• [TASK STATEMENT]: Rewrite the material from the line with "Share article by" to the line with "1456x820 pixels. 116,243" as a two-column CSV with the headers instruction and response. Give one row per instruction, with each value in a single quoted field and any line breaks replaced by spaces.

• [DATA FOR PROCESSING]:
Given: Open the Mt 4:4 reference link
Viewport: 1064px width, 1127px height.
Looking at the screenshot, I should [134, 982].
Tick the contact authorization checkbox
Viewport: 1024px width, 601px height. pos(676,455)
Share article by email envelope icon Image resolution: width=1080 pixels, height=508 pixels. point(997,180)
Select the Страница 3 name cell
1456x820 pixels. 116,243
---
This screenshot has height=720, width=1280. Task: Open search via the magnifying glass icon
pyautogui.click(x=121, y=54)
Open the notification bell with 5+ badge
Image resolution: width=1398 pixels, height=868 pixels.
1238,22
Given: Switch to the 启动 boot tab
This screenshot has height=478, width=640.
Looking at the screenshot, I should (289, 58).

• [TASK OUTPUT]:
instruction,response
"Share article by email envelope icon Image resolution: width=1080 pixels, height=508 pixels.","point(997,180)"
"Select the Страница 3 name cell","1456x820 pixels. 116,243"